## About this task
Please decide whether each of these statements agrees with the abstract on multimodal biomedical diagnosis, answering yes or no and quoting its deciding words: (a) the patient questions in the data set are written in various Arabic dialects; (b) the combined results of the two modalities reached a classification accuracy of 89.4%; (c) pandemic surveillance is among the possibilities discussed.

## Text shown
A Smart Multimodal Biomedical Diagnosis Based on Patient's Medical Questions and Symptoms
Vijaya Gunturu, R. Krishnamoorthy, M. Amina Begum, R. Jayakarthik, Kazuaki Tanaka, Janjhyam Venkata Naga Ramesh
Abstract
The exponential increase of health-related digital data has given machine learning algorithms a newfound ability to generate more meaningful insights. Information such as diagnosis, treatments, and prescriptions are all part of digital health data. In order to better care for their patients, healthcare providers provide crucial diagnostic services. Mistakes in diagnosis, however, lead to the patient receiving harmful treatment too soon or too late. In order to reduce the likelihood of clinical cognitive errors, computer-aided diagnosis techniques have been developed. The proposed approach utilizes a massive health-related data set, which is comprised of many unstructured patient questions written in various Arabic dialects, as well as symptoms reported by general practitioners (GPs). System components include a combination of machine learning models that have been trained using either patient symptoms or patient medical inquiries. Machine learning (ML) strategies, and variations of the multilayer perceptron (MLP) classifier have all been utilized in trials as feature representation techniques and ML classifiers. We also discuss the technical and analytical hurdles, as well as the most important new applications, that this research opens up. Possibilities in areas such as digital clinical trials, telehealth, pandemic surveillance, digital twins, and virtual health aides are discussed. We also provide an overview of the data, modeling, and privacy obstacles that must be surmounted before the healthcare industry can fully benefit from multimodal AI. With a classification accuracy of 94.9%, the combined results of the two modalities demonstrate promising prediction potential. The results show promise for using the algorithm to predict possible diagnoses of patient illnesses that depend on the given symptoms and queries, which can help doctors make more informed judgments.

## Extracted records

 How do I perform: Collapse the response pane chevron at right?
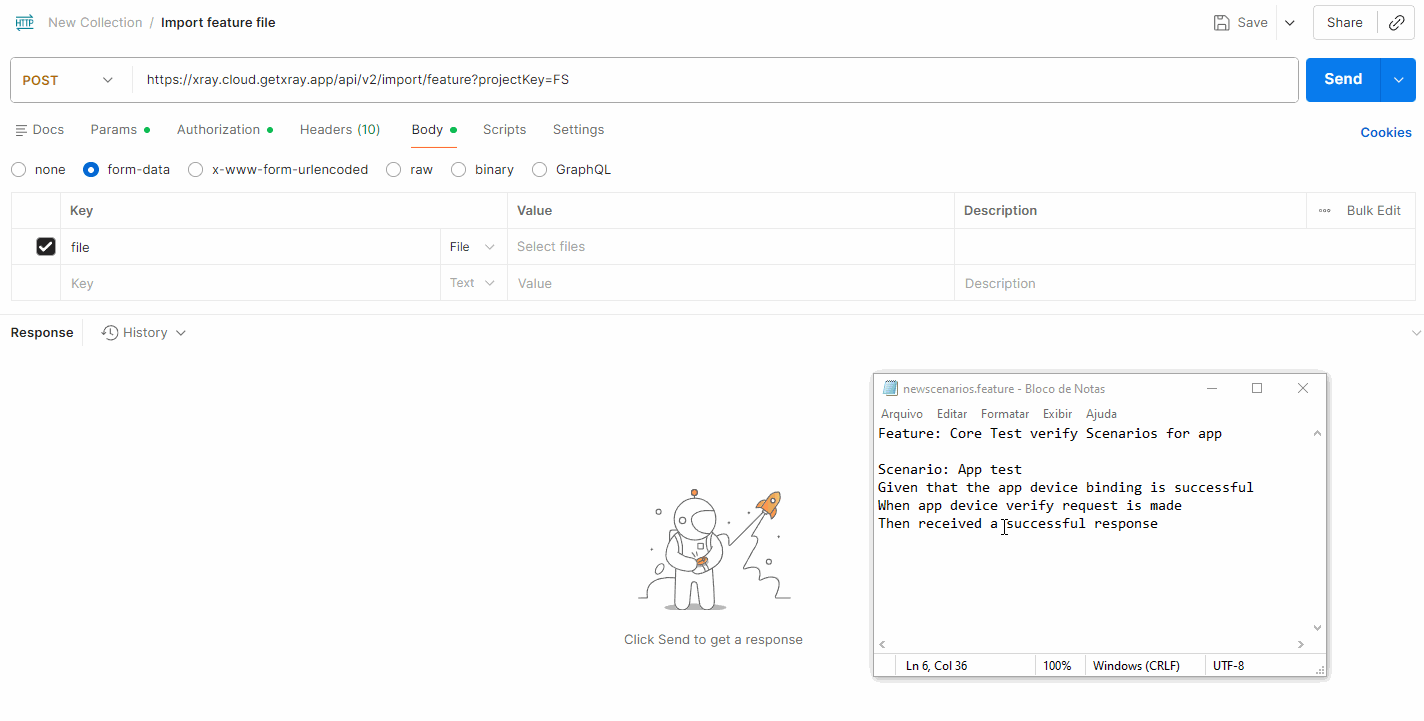coord(1416,333)
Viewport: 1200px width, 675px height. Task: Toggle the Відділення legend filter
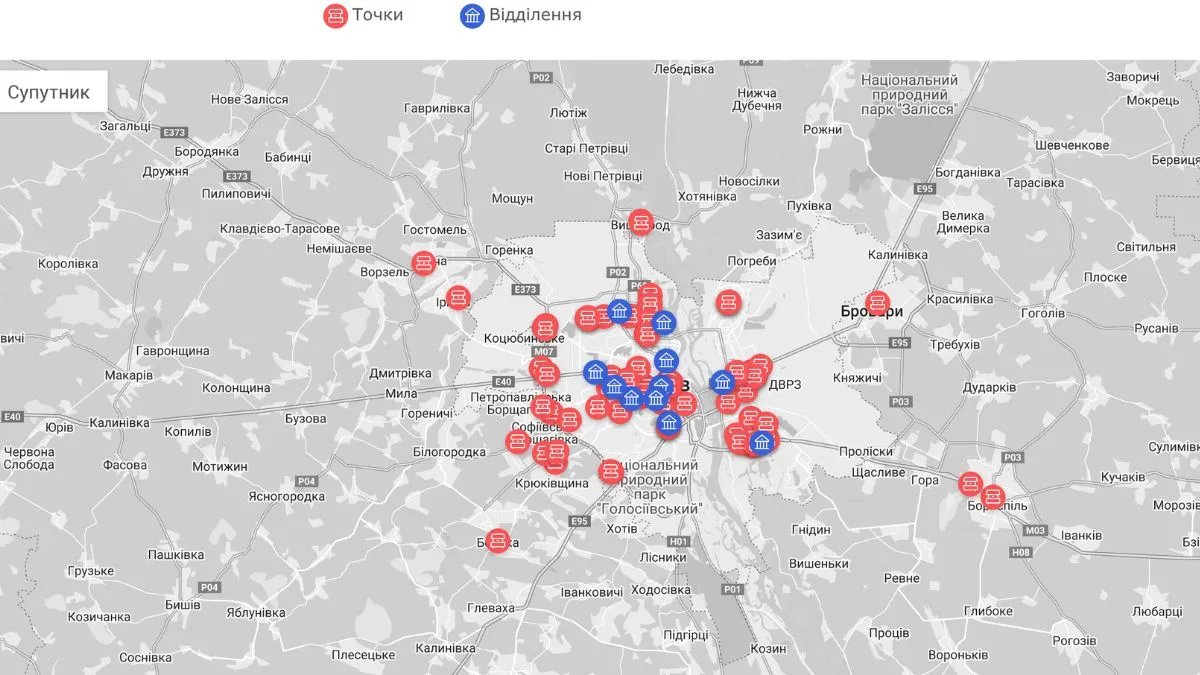(x=520, y=15)
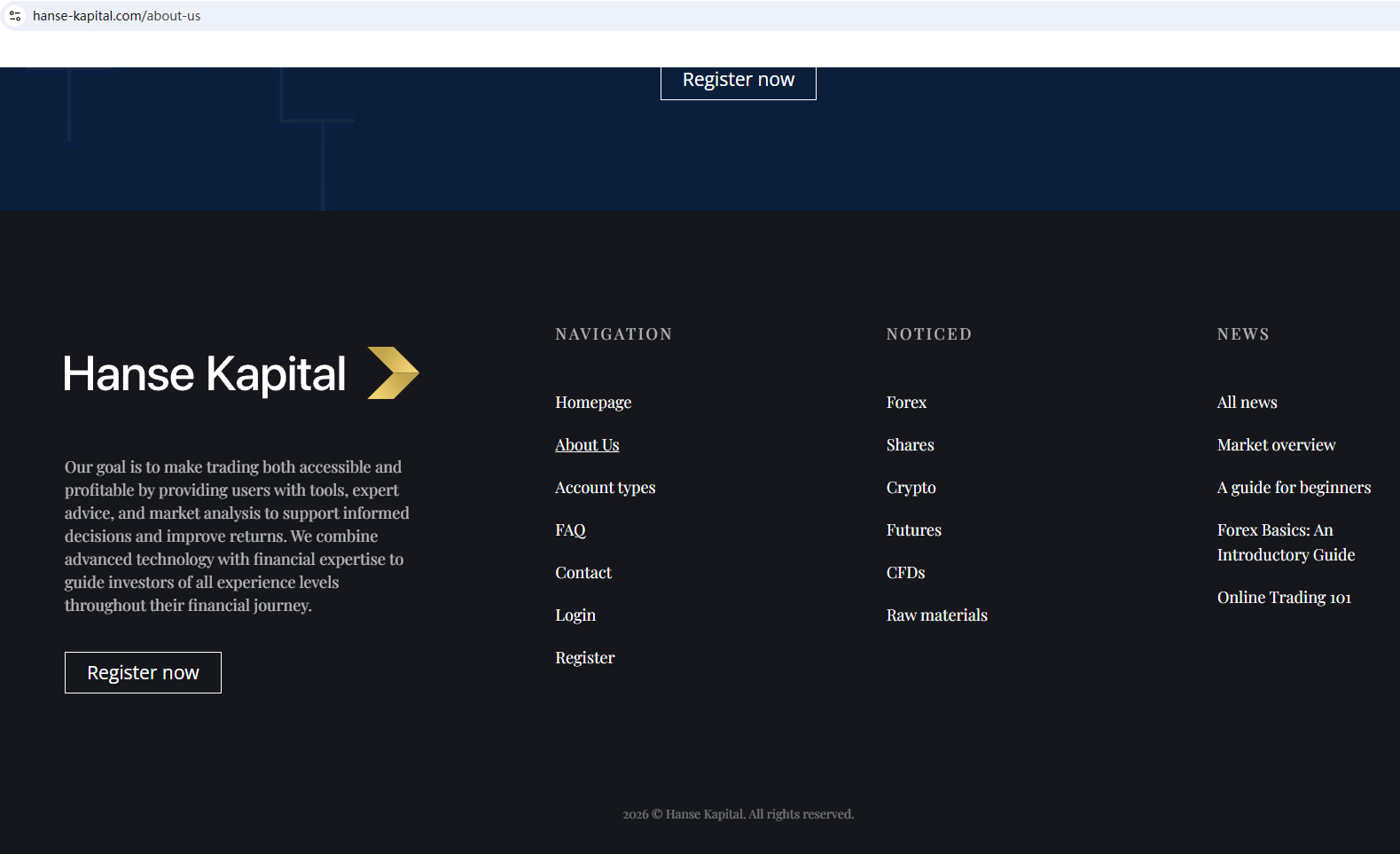The height and width of the screenshot is (854, 1400).
Task: Select the Login link
Action: pyautogui.click(x=575, y=615)
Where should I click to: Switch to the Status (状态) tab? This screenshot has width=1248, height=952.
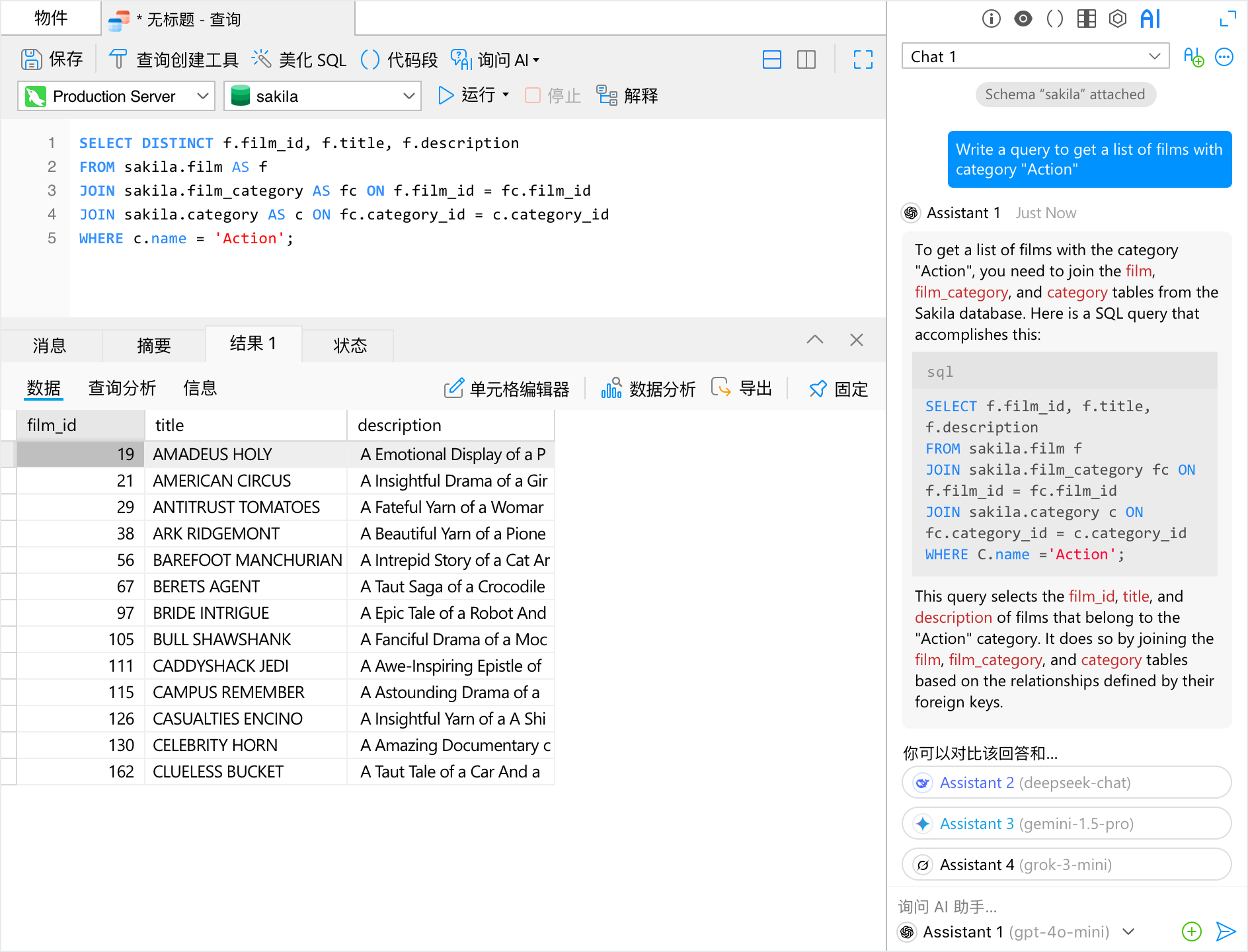(x=350, y=345)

## Solved problem
(a) Yes: "many unstructured patient questions written in various Arabic dialects"
(b) No: "With a classification accuracy of 94.9%"
(c) Yes: "Possibilities in areas such as digital clinical trials, telehealth, pandemic surveillance, digital twins, and virtual health aides are discussed."